- WHAT TO WORK ON: Search the data for "header" and copy every matching line.

(Stored items)
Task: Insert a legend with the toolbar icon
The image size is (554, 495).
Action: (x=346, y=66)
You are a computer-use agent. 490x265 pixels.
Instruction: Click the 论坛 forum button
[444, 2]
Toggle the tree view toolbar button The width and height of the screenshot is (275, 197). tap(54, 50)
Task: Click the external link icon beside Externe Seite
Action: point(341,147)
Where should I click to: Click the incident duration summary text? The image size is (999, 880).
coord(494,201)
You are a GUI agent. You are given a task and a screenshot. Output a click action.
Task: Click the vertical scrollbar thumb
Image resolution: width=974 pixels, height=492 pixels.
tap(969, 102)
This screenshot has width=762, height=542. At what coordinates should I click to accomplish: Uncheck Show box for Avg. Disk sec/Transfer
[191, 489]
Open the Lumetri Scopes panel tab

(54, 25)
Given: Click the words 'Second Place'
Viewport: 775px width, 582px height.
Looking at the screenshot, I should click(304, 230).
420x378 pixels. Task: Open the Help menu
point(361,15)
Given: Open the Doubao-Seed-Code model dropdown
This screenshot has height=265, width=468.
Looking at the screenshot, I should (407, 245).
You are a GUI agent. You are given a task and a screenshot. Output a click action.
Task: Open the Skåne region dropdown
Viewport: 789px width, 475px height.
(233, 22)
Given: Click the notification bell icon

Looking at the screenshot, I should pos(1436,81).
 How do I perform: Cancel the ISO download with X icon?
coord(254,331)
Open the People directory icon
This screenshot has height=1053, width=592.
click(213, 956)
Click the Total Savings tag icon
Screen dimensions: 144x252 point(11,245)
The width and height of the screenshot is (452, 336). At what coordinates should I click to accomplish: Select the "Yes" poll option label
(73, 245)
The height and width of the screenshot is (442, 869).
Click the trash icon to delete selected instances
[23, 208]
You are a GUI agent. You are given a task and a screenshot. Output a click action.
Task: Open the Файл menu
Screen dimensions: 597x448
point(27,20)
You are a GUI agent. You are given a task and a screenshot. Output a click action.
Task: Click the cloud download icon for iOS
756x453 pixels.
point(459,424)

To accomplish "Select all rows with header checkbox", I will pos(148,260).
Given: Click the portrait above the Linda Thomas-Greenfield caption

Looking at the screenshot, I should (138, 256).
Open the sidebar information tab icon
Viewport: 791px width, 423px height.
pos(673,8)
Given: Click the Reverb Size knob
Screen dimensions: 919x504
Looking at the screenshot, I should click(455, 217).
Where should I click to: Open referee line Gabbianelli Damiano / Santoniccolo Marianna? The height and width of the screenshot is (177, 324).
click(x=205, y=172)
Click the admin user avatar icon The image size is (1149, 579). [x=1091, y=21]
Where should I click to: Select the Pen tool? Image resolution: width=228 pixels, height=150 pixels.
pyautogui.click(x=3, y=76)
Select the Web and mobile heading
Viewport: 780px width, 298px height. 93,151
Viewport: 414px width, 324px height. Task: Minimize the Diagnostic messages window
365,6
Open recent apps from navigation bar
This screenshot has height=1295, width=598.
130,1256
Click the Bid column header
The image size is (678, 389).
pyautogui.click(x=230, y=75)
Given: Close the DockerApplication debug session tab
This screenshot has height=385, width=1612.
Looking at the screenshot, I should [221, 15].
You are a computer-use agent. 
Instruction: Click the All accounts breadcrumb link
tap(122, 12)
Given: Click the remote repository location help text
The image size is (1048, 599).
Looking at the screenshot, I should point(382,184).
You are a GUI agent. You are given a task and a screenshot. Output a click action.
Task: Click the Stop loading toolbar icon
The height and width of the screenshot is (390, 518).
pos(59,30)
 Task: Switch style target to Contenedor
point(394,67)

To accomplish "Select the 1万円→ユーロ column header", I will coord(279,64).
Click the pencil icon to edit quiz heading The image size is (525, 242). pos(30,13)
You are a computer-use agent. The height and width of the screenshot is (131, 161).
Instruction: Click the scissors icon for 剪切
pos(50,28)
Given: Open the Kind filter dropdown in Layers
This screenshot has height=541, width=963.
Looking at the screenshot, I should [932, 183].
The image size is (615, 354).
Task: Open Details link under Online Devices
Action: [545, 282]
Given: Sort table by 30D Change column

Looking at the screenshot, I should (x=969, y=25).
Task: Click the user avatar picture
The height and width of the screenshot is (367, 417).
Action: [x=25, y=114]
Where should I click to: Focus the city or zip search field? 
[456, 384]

- TASK OUTPUT:
To accomplish "Select all rows with header checkbox", I will pos(148,260).
Click the Bid column header
To accomplish "Select the 1万円→ユーロ column header", I will coord(279,64).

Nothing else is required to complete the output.